== STATED GOAL 1 ==
In the debris flow modeling excerpt, why is a new face value of the bed elevation at the interface i + 1/2 expressed, and how is it formed? Answer in one to three sentences.
== STATED GOAL 2 ==
Revise the debris flow modeling excerpt from "The components on" to "the same way.", putting "Roe Riemann solver" wherever "HLLC Riemann solver" appears.
== STATED GOAL 3 ==
Answer these questions on the debris flow modeling excerpt:
(a) How are the friction source terms evaluated?
(b) What is set as the inflow boundary condition?
(c) Which figure depicts the flow chart of the implementation process?

== PAGE EXCERPT ==
-- BEGIN --
Next, in order to obtain the well-balanced scheme, the new face value of the bed elevation at the cell interface i + 1/2 can be expressed based on the above face values after linear reconstruction (Zhang 2014):

$$ {z}_{bi+1/2, j}= \min \left({\eta}_{i+1/2, j}^L,{\eta}_{i+1/2, j}^R, \max \left({z}_{bi+1/2, j}^L,{z}_{bi+1/2, j}^R\right)\right) $$
(11)

The components on either side of the cell interface (i + 1/2,j) are then rewritten by

$$ \begin{array}{l}{h}_{i+1/2, j}^L={\eta}_{i+1/2, j}^L- \max \left({z}_{bi+1/2, j}^L,{z}_{bi+1/2, j}\right);{h}_{i+1/2, j}^R={\eta}_{i+1/2, j}^R- \max \left({z}_{bi+1/2, j}^R,{z}_{bi+1/2, j}\right)\\ {}{\eta}_{i+1/2, j}^L={h}_{i+1/2, j}^L+{z}_{bi+1/2, j};{\eta}_{i+1/2, j}^R={h}_{i+1/2, j}^R+{z}_{bi+1/2, j}\\ {}{q}_{i+1/2, j}^L={u}_{i+1/2, j}^L{h}_{i+1/2, j}^L;{q}_{i+1/2, j}^R={u}_{i+1/2, j}^R{h}_{i+1/2, j}^R\end{array} $$
(12)

Next, the HLLC Riemann solver is employed to compute the interface f i + 1/2,j (Liu et al. 2013). The other cell interfaces (f i − 1/2,j , g i,j + 1/2, g i,j − 1/2) can also be computed with the same way.

Finally, the bed slope and friction source terms are treated separately. The bed slope source terms are approximated by a central differentiation approach, and the friction source terms are evaluated with a full implicit scheme (Liang and Marche 2009).

Implementation of debris flow run-out calculation

In numerical calculation, the computational domain and boundary conditions are first allocated based on the actual situation in the study area as in the method introduced by Hu et al. (2000) and Ouyang et al. (2013), as illustrated in Fig. 2. Then, the inflow hydrology of debris flow entering a research region is set as the inflow boundary condition. Finally, the present well-balanced scheme is applied to solve the governing equation of debris flow for run-out simulation. The implementation process of the numerical calculation is depicted in the flow chart illustrated in Fig. 3.
-- END --
== SOURCE MATERIAL ==
-- BEGIN --
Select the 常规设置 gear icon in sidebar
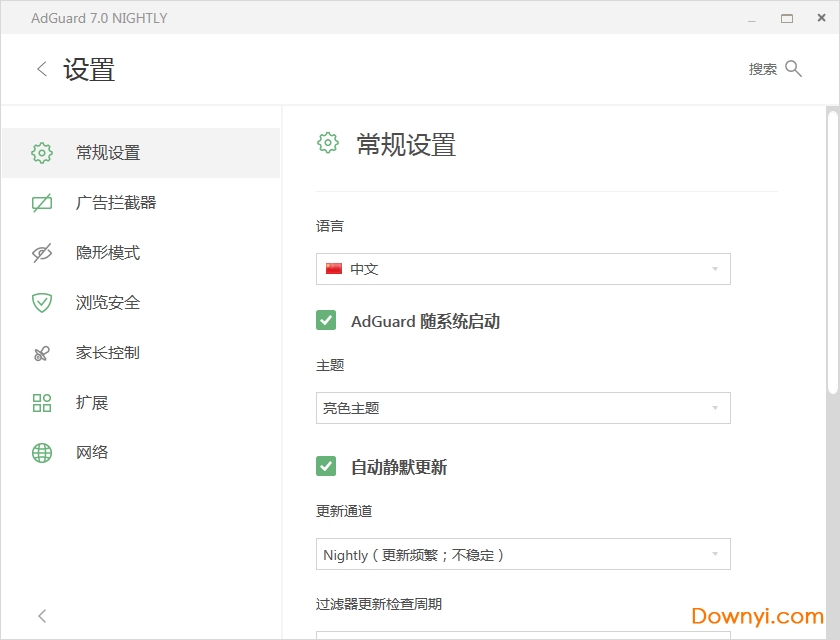 (41, 152)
-- END --
== RESULT 1 ==
The new face value of the bed elevation is expressed in order to obtain the well-balanced scheme. It is the minimum of the left and right η face values and the larger of the left and right bed elevation face values from the linear reconstruction.

== RESULT 2 ==
The components on either side of the cell interface (i + 1/2,j) are then rewritten by

$$ \begin{array}{l}{h}_{i+1/2, j}^L={\eta}_{i+1/2, j}^L- \max \left({z}_{bi+1/2, j}^L,{z}_{bi+1/2, j}\right);{h}_{i+1/2, j}^R={\eta}_{i+1/2, j}^R- \max \left({z}_{bi+1/2, j}^R,{z}_{bi+1/2, j}\right)\\ {}{\eta}_{i+1/2, j}^L={h}_{i+1/2, j}^L+{z}_{bi+1/2, j};{\eta}_{i+1/2, j}^R={h}_{i+1/2, j}^R+{z}_{bi+1/2, j}\\ {}{q}_{i+1/2, j}^L={u}_{i+1/2, j}^L{h}_{i+1/2, j}^L;{q}_{i+1/2, j}^R={u}_{i+1/2, j}^R{h}_{i+1/2, j}^R\end{array} $$
(12)

Next, the Roe Riemann solver is employed to compute the interface f i + 1/2,j (Liu et al. 2013). The other cell interfaces (f i − 1/2,j , g i,j + 1/2, g i,j − 1/2) can also be computed with the same way.

== RESULT 3 ==
(a) With a full implicit scheme.
(b) The inflow hydrology of debris flow entering a research region.
(c) Fig. 3.